WASHINGTON--Officials with the U.S. National Slavery Museum are appealing to corporate America to help fund the facility slated to open in Fredericksburg next year.

The requests, from former Virginia Gov. L. Douglas Wilder and entertainer Ben Vereen, punctuated a luncheon yesterday designed to kick off a major fundraising effort for the museum.

"This is our Holocaust Museum," Vereen told a crowd of about 160 at the National Press Club. "I'm asking the churches to come forward. I'm asking corporate America--we need you. We bought your cars. We bought your cigarettes. Now it's time to tally up."

Wilder, now the mayor of Richmond and head of the museum board, said some of America's oldest companies have acknowledged and apologized for their past involvement in this country's slave trade. He mentioned the JPMorgan and Wachovia financial services firms by name.

The museum has approached those same organizations for donations, he said, but they have not yet made a commitment.

"All of these corporations should see participation in our campaign as enlightened self-interest," Wilder said. "We are calling for them now, not out of a sense of reparations but out of a sense of doing what is right."
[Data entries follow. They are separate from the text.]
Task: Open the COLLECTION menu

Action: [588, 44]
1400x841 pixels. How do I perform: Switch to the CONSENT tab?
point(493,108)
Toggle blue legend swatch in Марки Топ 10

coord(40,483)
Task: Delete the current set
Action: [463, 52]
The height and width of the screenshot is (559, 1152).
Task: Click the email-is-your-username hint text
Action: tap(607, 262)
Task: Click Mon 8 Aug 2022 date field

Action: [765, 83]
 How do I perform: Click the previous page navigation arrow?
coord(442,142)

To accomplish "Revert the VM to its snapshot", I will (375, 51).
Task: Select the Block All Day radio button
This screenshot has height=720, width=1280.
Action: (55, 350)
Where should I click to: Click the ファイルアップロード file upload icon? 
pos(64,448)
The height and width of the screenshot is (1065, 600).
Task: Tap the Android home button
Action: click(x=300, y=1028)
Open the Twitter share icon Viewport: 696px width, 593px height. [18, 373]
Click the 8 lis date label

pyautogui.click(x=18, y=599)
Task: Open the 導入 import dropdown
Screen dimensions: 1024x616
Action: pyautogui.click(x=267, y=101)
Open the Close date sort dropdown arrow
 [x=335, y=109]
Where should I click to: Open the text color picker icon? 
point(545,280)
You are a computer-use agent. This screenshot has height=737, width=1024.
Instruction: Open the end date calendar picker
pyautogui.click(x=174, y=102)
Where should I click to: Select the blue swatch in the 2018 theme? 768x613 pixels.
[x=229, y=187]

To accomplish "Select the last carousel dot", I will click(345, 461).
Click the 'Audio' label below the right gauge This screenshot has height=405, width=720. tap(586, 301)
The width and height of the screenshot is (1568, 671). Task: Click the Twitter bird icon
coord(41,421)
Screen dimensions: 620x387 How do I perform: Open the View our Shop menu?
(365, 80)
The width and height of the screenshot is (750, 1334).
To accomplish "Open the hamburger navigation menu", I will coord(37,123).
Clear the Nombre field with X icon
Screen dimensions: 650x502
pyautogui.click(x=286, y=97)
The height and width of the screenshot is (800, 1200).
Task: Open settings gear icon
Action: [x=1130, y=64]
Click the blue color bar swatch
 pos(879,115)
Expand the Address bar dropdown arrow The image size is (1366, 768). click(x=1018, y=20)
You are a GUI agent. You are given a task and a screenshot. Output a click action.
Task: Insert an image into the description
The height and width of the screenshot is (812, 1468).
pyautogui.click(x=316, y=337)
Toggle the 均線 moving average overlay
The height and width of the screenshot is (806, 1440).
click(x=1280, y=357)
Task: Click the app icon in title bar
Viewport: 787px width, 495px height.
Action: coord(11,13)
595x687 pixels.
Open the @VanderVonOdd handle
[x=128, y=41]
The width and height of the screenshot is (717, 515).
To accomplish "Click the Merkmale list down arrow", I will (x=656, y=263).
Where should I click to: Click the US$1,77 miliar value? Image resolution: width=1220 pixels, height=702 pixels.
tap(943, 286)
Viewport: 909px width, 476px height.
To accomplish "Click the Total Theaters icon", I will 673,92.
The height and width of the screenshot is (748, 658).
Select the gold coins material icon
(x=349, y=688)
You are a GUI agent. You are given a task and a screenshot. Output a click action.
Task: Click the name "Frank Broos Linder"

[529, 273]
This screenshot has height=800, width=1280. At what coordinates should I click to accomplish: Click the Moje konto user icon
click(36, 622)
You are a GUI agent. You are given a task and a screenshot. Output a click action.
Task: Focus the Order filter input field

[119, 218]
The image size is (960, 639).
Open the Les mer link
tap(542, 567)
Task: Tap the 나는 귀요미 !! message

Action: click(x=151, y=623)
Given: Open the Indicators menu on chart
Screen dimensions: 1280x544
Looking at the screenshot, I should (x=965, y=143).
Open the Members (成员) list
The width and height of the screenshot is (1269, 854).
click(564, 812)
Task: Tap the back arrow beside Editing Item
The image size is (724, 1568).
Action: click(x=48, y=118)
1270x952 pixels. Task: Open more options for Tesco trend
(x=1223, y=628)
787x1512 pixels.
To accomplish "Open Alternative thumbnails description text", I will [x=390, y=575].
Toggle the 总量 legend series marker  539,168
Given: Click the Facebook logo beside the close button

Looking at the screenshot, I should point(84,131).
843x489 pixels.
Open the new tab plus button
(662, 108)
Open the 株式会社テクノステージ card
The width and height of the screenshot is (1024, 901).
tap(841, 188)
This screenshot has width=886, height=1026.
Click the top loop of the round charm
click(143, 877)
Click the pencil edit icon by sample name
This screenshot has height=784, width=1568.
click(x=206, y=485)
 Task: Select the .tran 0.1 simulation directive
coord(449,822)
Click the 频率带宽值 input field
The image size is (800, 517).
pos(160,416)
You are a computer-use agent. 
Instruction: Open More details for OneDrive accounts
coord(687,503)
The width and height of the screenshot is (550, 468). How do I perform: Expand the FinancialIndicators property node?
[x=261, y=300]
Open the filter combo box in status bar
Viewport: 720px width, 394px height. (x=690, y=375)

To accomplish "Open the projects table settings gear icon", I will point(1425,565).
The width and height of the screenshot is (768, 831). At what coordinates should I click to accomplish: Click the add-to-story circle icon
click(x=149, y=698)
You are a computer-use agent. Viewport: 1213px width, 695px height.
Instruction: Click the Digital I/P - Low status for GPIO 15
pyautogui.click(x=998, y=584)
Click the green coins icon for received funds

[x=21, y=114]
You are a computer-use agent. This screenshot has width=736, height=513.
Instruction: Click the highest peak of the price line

Among the corporations that have pledged support for the project are McDonald's, Wal-Mart, US Airways, the Hyatt hotel chain and United Van Lines, Wilder said. He also said entertainer Bill Cosby, a museum board member, has donated about $1 million so far from shows he has performed.

Museum officials said cash and pledges toward the project total about $50 million, half of what is needed to construct the 290,000-square-foot museum. They want another $100 million as an endowment.

They're hoping to raise some of the construction money during a Feb. 19 gala at New York City's Lincoln Center, the first major fundraising event for the museum. Tickets cost $500 each, and officials are expecting between 350 and 400 people, said museum spokesman Mike Smith.

Vereen, a stage and film actor who starred as "Chicken" George Moore in the television drama "Roots," will headline the event with a tribute to the late Sammy Davis Jr.

At yesterday's luncheon, an energetic Vereen urged people of all races to join the fundraising campaign and recognize the museum's role in telling a vital part of America's history. Talking about one of this country's ugliest legacies will prevent it from recurring, he said.